Dallas Schear was inducted into the U.S. Army in 1944, and after basic training was sent to Camp Callan for advanced amphibious training. His next stop was Camp Cooke for more training.
In December, 1944, his company was alerted to get ready to be shipped to the Pacific Theater. That was about the time that Adolph Hitler launched his last-ditch effort to regain control of the war in Europe, known today as the Battle of the Bulge. The move to the Pacific was cancelled.
On Jan. 30, 1945, Dallas' unit loaded onto the USS Monticello, a former Italian luxury liner called the Conte Grande, for the trip to Europe. He embarked at Le Havre, France, on March 2, and his unit was sent to Camp Lucky Strike, near Vittefleur, Cany-Barnville, and Fecamp, France.
It didn't take long before Dallas found himself in heavy combat. On April 6, his unit was moved into defensive positions on the outskirts of Neider Pleis. Three days later, the company received orders to cross the nearby Seig River. According to the history of Company A, "The crossing was made in assault boats under heavy enemy 88mm, 20mm, ack ack and machine gun fire. Total casualties for the day were one officer and 11 enlisted men."

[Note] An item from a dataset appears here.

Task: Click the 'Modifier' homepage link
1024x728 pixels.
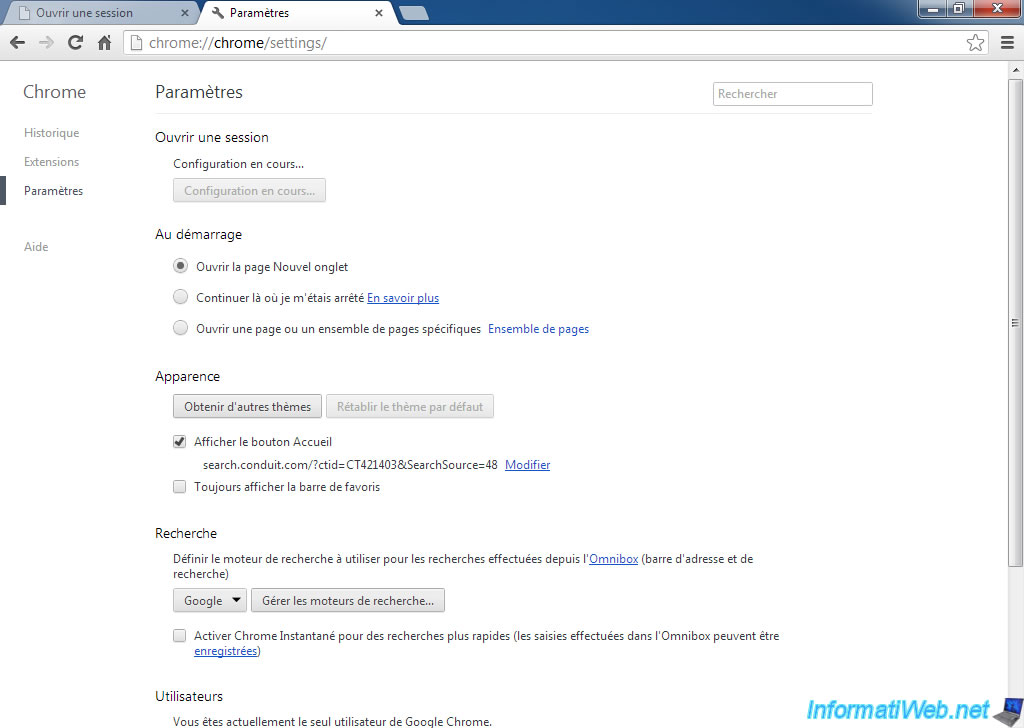Action: (527, 465)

Dallas survived the harrowing river crossing, and holed up in some buildings in the town center that night. The next morning, his company attacked again, and after just an hour-and-a-half, achieved their objective.
For the next several weeks, Dallas' company was in near constant combat. On April 15, they met fierce German fire while crossing an open field. The next day, they were hit with machine gun fire while attacking the Opladen rail yards. After a brief but vicious firefight, they captured a German artillery battery. The fighting continued the next day around Unkerath.
Dallas' company had moved all the way to Marienbad, Czechoslovakia, when word came that Germany had surrendered.
Like most of what has been called the Greatest Generation, Dallas Schear is humble when he talks about his service in World War II.
"We didn't have it as rough as some of them," he recounted. "We, the 97th, lost 1,500 guys by accidents and combat. My brother's company had it much worse."
Two months after returning to the front after being wounded in action, Robert Schear was sent on a six-man scouting patrol on Nov. 29, 1944. Robert and the five other men headed into Forest Wenan, near Langerwehe, Germany. He did not come back.
Younger brother Dallas was just 18 and in basic training at Camp San Luis Obisbo, Calif., when he learned his older brother was missing in action.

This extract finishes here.